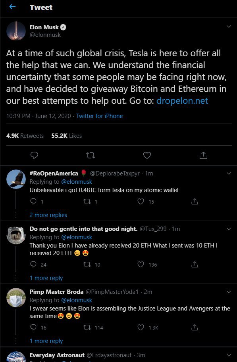
Task: Open the chevron menu on Elon Musk's tweet
Action: point(229,27)
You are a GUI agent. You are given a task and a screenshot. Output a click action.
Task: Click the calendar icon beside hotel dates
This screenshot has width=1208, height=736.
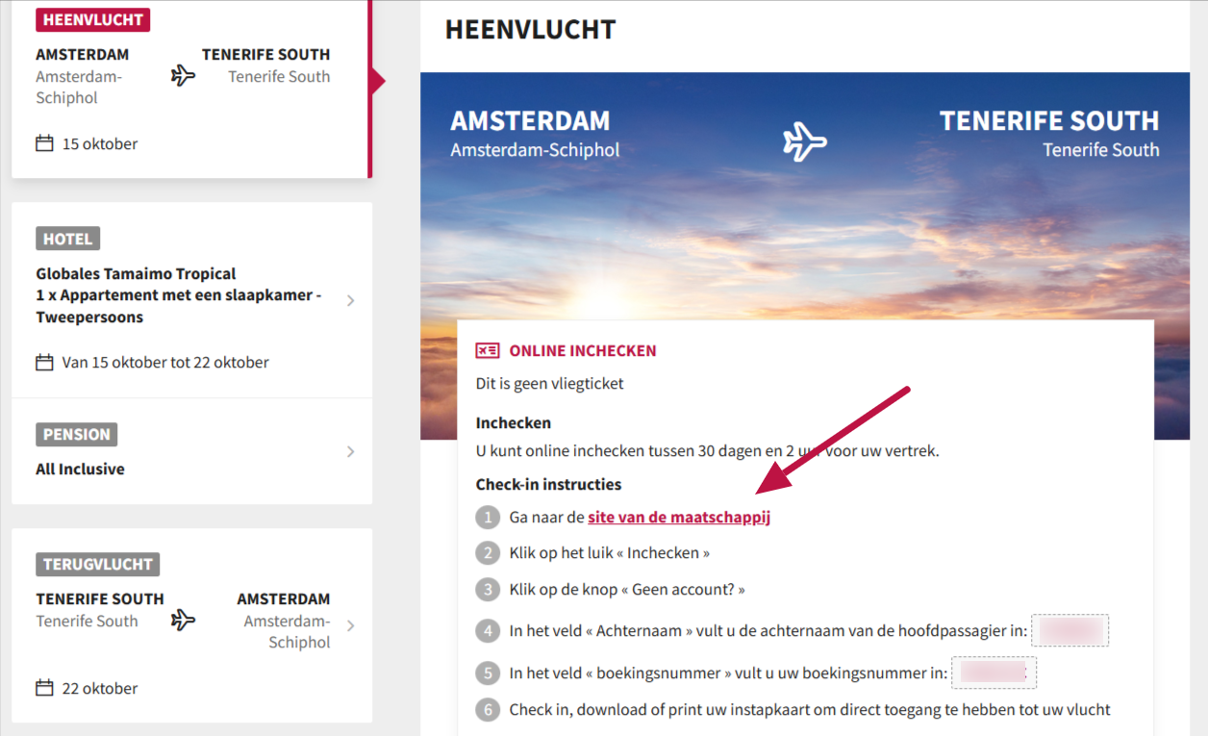coord(44,363)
________________________
Your instructions: Copy the rows above word for word, leaving out the pictures.

Finished task:
Task: Open the chevron menu on Elon Musk's tweet
Action: point(229,27)
You are a GUI agent. You are given a task and a screenshot. Output a click action.
Task: Click the calendar icon beside hotel dates
This screenshot has width=1208, height=736.
coord(44,363)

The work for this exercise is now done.